Checklist: What to Do When You Get a Surprise ER Bill

  1. Do not pay immediately — take time to review
  2. Request an itemized bill from the hospital
  3. Request the EOB from your insurer
  4. Identify whether any providers were out of network
  5. Determine which type of surprise bill you're dealing with
  6. Contact your insurer — ask them to reprocess if applicable
  7. Contact the hospital billing department — request adjustments or negotiate
  8. File a complaint with CMS and/or your state if protections were violated
  9. Check for billing errors in the underlying charges
  10. Ask about financial assistance or payment plans for any remaining balance

The Bottom Line

Surprise ER bills are one of the most frustrating parts of the American healthcare system, but the landscape has improved significantly. Federal protections now shield you from the most egregious surprise bills — particularly balance billing from out-of-network emergency providers. For other types of surprises like facility fees and reclassified visits, you have the right to dispute, negotiate, and seek help. The most important step is to stop, review the charges, and take action before paying. In most cases, the amount you ultimately owe will be significantly less than what that first bill demands.
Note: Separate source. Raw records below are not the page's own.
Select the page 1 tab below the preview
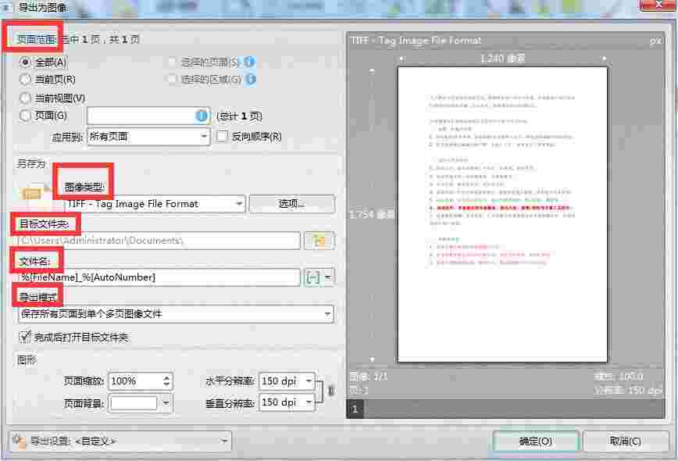The image size is (678, 461). (x=355, y=409)
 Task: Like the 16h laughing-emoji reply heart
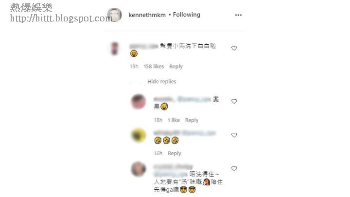pyautogui.click(x=234, y=135)
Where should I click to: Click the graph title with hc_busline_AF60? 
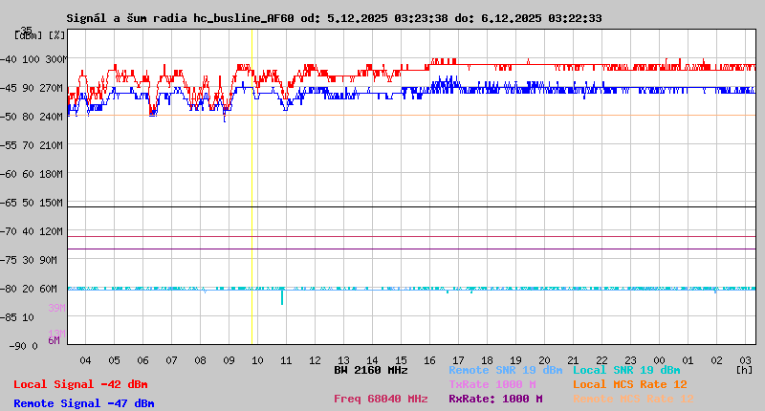click(335, 18)
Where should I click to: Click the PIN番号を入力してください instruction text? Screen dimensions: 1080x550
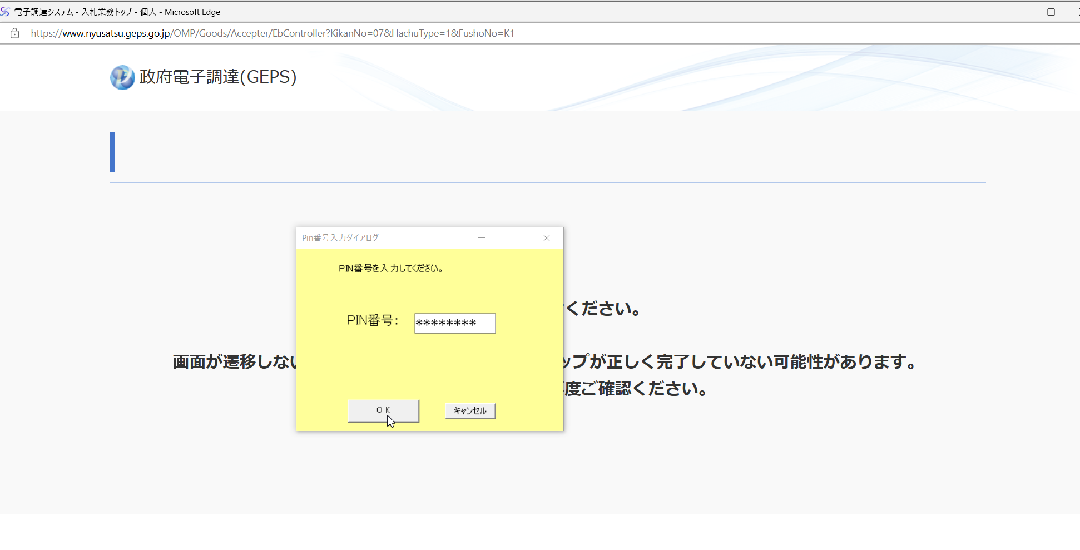tap(390, 269)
Frequently asked questions

What is a facility fee and why is it on my ER bill?
A facility fee is a separate charge that hospitals add on top of physician fees to cover the overhead cost of maintaining the emergency department (staffing, equipment, building costs). It can range from a few hundred to several thousand dollars. Facility fees are legal and standard, but they often catch patients by surprise because they appear as a separate line item from the doctor's charge. You can negotiate facility fees or ask for a reduction, especially if the charge seems disproportionate to the care you received.
Can I be balance billed for an emergency room visit?
For emergency services, federal protections generally prohibit out-of-network providers from balance billing you (charging you the difference between their rate and what your insurer paid). If you receive a balance bill for emergency care from an out-of-network provider, contact your insurer and the provider's billing department. You should only owe your in-network cost-sharing amount (copay, coinsurance, deductible) for emergency services.
I went to an in-network ER but saw an out-of-network doctor. Who pays?
Federal protections address exactly this situation. When you go to an in-network emergency facility but are treated by an out-of-network provider (such as an ER physician, anesthesiologist, or radiologist), you should only be responsible for your in-network cost-sharing amount. The out-of-network provider and your insurer must work out the payment between themselves. If you receive a bill for the balance, dispute it with both the provider and your insurer.
How long do I have to dispute a surprise medical bill?
There's no single universal deadline, but most experts recommend taking action within 30-60 days of receiving the bill. For insurance-related disputes, you typically have 180 days to file an internal appeal. For billing complaints under federal protections, you can contact CMS at 1-800-985-3059. Start the dispute process as soon as possible — the sooner you engage, the more options you have.
My child's ER bill was thousands of dollars for a simple visit. Is that normal?
Unfortunately, high ER charges are common even for visits that seem straightforward. ER facility fees, physician evaluation fees, lab work, and imaging can add up quickly. A visit that results in basic tests and observation can easily generate a bill of $3,000-$7,500 or more depending on the hospital. While these amounts reflect chargemaster pricing (which is typically far above what insurers negotiate), you have the right to request an itemized bill, check for errors, and negotiate the charges.